Collection: Impressionism

Paris, April 1874. Thirty painters who had been rejected too often by the Salon jury rented the studio of the photographer Nadar on the boulevard des Capucines and hung their own exhibition. One of the canvases on the wall was Claude Monet's Impression, Sunrise, painted two years earlier in Le Havre harbour. The critic Louis Leroy fixed on the title in his review and used it to ridicule the entire show, writing that wallpaper in its embryonic state was more finished than that seascape. The label stuck. The painters adopted it themselves.

Eight Impressionist exhibitions ran between 1874 and 1886. Camille Pissarro was the only artist who showed in all eight, an indication of how loose and quarrelsome the group was even at its closest. Pierre-Auguste Renoir brought the manner to bear on figure painting and the social life of dance halls. Edgar Degas stood slightly apart, more concerned with line and the asymmetric framing he absorbed from Japanese woodblock and from photography, but he shared the group's commitment to contemporary urban subjects.

The technical programme was specific. Short broken brushstrokes laid down rapidly, complementary colours mixed on the canvas rather than on the palette, no black on the painter's table, and as much work as possible done outdoors. The practice was made commercially viable by the new ready mixed paints in tin tubes, which had come onto the market in the 1840s and freed painters from the studio. The result was a body of paintings that treated light and weather as the primary subjects rather than as backdrops, with leisure, the modern city, river boating, suburban gardens, and the Norman coast supplying most of the images.
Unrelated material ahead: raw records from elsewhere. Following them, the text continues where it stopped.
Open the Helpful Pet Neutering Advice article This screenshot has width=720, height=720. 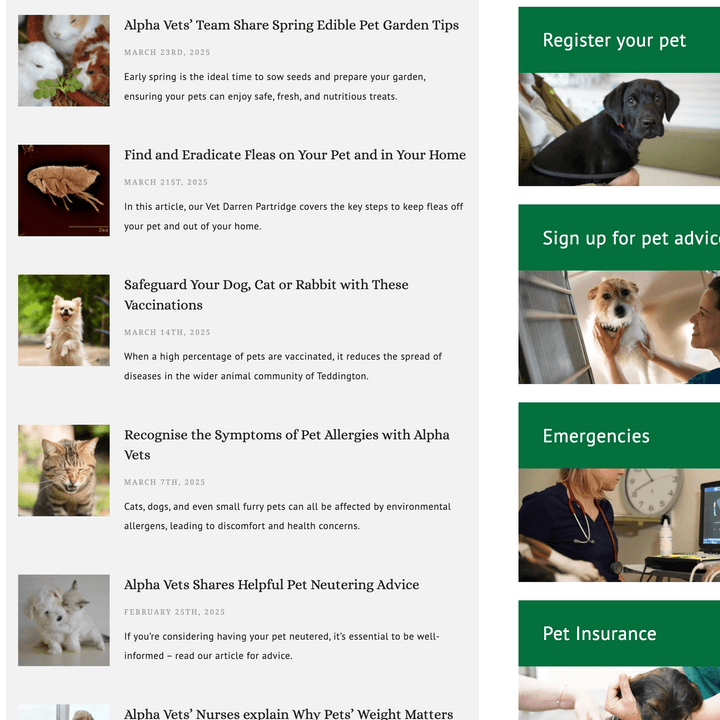pyautogui.click(x=271, y=585)
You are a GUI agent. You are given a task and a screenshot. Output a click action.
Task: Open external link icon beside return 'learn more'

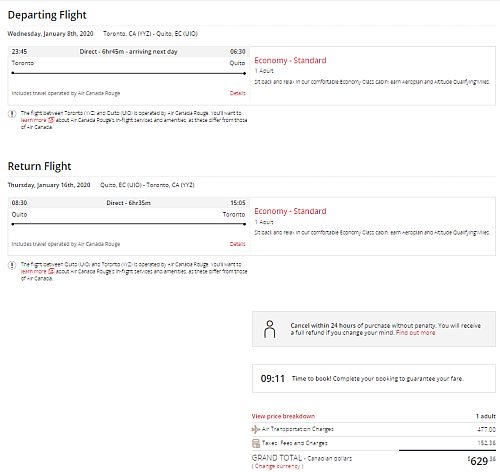click(51, 271)
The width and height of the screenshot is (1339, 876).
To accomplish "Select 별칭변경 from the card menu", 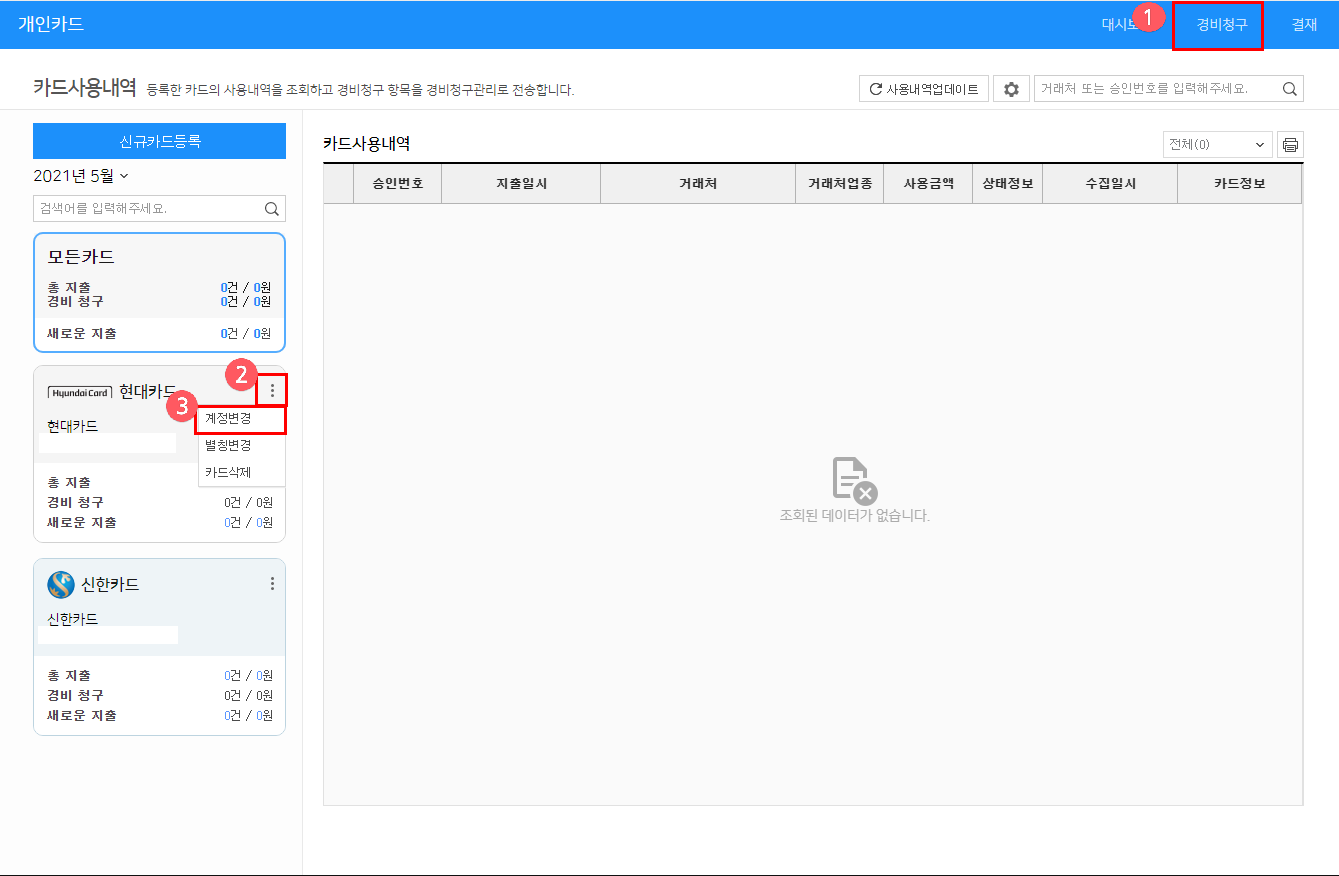I will pyautogui.click(x=229, y=445).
Two women shaped the movement from its first exhibition. Berthe Morisot brought to it a domestic intimacy that nothing else in nineteenth century French painting matched, and Mary Cassatt, an American working in Paris, focused the same impulse on mothers and children with structural intelligence drawn from her sustained study of the Japanese woodblock print. The prints gathered in this collection cover the movement across its many graphic forms: lithographs, etchings, drypoint, and the colour reproductions that carried the new manner across Europe and the United States from the 1880s onward.